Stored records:
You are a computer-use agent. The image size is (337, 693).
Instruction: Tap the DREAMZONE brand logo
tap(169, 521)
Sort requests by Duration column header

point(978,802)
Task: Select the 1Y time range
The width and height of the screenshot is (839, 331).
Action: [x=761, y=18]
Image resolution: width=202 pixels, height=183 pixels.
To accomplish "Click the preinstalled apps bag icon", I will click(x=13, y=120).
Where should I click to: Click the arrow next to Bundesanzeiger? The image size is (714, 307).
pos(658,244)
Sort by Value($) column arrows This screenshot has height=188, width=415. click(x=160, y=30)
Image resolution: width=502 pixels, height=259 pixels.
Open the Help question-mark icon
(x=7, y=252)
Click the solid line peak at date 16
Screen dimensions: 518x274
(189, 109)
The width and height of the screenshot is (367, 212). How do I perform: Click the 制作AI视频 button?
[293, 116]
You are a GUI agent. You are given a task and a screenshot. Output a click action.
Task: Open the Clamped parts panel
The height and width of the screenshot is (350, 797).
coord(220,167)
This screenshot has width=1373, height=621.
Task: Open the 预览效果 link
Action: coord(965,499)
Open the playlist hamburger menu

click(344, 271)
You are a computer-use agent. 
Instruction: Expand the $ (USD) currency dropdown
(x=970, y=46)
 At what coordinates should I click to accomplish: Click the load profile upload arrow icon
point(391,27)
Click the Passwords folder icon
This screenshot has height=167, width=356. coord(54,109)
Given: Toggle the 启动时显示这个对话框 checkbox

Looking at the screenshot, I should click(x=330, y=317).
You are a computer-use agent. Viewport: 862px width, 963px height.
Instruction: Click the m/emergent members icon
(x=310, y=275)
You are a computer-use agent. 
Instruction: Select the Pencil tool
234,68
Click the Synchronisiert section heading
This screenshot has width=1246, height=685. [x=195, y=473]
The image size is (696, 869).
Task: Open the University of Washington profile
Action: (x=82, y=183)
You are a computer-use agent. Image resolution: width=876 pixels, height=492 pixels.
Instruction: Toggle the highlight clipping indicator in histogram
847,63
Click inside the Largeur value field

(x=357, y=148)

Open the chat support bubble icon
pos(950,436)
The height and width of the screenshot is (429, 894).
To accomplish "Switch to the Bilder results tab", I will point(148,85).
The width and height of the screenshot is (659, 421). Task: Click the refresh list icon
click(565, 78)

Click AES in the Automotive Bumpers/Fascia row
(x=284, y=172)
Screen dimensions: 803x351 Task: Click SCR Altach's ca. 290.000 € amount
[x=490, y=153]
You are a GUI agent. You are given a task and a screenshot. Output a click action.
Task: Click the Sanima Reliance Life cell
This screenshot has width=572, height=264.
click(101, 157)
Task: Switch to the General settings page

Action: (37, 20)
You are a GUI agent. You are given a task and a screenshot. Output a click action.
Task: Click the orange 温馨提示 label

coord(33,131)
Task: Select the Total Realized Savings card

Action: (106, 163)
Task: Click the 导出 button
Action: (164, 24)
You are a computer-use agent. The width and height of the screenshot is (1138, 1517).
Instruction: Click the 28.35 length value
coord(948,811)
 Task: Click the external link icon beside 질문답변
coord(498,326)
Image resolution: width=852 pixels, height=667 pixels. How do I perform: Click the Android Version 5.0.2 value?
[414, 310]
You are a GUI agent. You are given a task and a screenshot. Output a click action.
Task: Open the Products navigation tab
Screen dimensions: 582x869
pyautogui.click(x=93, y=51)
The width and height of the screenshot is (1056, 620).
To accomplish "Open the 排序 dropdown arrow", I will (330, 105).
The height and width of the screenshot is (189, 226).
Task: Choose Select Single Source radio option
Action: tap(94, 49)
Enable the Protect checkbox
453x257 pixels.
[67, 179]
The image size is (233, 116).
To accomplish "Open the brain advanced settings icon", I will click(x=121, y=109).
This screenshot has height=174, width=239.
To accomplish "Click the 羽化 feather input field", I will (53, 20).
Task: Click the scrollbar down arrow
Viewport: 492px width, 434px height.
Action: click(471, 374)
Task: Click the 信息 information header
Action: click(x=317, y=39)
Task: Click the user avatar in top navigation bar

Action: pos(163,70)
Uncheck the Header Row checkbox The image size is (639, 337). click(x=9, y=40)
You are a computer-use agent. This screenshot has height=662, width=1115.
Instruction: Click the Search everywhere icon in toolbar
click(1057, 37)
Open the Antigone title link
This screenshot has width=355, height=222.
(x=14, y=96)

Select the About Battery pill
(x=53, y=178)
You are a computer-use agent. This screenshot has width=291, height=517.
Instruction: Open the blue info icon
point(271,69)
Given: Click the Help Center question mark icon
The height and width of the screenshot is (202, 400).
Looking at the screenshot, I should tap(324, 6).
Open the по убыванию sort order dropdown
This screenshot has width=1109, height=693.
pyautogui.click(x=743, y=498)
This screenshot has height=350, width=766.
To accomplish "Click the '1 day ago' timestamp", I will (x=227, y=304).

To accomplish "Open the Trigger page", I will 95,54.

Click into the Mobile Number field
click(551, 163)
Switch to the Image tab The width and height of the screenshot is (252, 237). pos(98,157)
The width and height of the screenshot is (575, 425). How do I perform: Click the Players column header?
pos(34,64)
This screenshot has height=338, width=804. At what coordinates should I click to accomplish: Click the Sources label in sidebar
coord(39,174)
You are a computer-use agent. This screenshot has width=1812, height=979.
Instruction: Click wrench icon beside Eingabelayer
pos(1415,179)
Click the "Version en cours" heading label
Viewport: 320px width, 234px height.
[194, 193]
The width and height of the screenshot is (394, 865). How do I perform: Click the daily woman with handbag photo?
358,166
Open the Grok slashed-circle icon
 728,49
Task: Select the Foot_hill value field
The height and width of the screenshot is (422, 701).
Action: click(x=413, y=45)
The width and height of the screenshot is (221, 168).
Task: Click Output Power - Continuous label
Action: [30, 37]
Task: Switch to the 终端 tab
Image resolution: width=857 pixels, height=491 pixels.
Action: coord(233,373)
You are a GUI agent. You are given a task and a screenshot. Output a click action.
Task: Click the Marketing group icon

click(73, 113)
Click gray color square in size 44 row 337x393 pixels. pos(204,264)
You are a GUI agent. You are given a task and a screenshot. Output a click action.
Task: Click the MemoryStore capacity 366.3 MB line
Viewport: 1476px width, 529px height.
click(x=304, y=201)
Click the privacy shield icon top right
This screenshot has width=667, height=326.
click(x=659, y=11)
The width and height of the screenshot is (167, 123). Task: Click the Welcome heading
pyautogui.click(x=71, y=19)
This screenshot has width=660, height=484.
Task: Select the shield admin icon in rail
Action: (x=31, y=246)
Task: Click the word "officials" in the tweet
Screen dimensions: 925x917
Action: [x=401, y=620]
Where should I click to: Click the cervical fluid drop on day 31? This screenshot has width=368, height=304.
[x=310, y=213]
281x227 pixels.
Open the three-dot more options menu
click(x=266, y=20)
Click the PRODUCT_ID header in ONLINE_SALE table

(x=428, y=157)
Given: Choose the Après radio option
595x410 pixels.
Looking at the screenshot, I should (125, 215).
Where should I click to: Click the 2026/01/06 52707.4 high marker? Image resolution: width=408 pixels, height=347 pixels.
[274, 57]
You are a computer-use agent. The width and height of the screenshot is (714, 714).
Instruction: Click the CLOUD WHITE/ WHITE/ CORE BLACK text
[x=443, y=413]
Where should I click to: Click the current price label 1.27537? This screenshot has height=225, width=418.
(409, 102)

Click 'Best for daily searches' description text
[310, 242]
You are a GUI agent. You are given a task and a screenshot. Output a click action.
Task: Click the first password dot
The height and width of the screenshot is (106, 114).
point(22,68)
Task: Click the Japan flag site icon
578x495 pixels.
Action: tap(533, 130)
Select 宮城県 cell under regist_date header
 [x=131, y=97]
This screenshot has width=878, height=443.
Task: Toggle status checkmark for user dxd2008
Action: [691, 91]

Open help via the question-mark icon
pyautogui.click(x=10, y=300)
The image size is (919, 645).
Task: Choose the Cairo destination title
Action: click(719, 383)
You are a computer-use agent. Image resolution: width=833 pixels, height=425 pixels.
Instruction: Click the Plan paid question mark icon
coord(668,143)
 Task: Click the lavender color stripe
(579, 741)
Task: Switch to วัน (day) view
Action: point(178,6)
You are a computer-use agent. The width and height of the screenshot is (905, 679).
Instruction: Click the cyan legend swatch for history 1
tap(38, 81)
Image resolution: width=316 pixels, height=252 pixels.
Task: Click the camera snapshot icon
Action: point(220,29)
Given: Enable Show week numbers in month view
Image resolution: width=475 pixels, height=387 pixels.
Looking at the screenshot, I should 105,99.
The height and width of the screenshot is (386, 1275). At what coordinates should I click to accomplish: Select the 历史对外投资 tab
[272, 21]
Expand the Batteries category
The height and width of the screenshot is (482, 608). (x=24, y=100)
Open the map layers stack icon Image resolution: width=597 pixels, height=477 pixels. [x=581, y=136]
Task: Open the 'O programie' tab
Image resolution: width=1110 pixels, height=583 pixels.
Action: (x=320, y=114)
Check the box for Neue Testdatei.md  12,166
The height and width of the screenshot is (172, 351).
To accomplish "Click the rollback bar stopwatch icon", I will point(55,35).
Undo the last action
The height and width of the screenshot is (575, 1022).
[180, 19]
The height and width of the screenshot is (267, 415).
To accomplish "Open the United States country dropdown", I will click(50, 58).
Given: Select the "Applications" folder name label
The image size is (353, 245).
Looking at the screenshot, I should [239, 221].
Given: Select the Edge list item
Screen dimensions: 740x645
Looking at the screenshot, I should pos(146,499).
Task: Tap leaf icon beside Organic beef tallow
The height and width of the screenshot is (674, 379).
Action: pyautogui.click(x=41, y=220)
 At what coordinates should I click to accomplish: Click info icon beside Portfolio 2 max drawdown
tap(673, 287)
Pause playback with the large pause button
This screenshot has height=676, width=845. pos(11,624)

» **Exercise requirements**: Transcribe only, please, the lines from the first line of the records through the line with "Image resolution: width=202". Both of those lines are included.

» **Task response**:
You are a computer-use agent. The image size is (337, 693).
Instruction: Tap the DREAMZONE brand logo
tap(169, 521)
Sort requests by Duration column header

point(978,802)
Task: Select the 1Y time range
The width and height of the screenshot is (839, 331).
Action: [x=761, y=18]
Image resolution: width=202 pixels, height=183 pixels.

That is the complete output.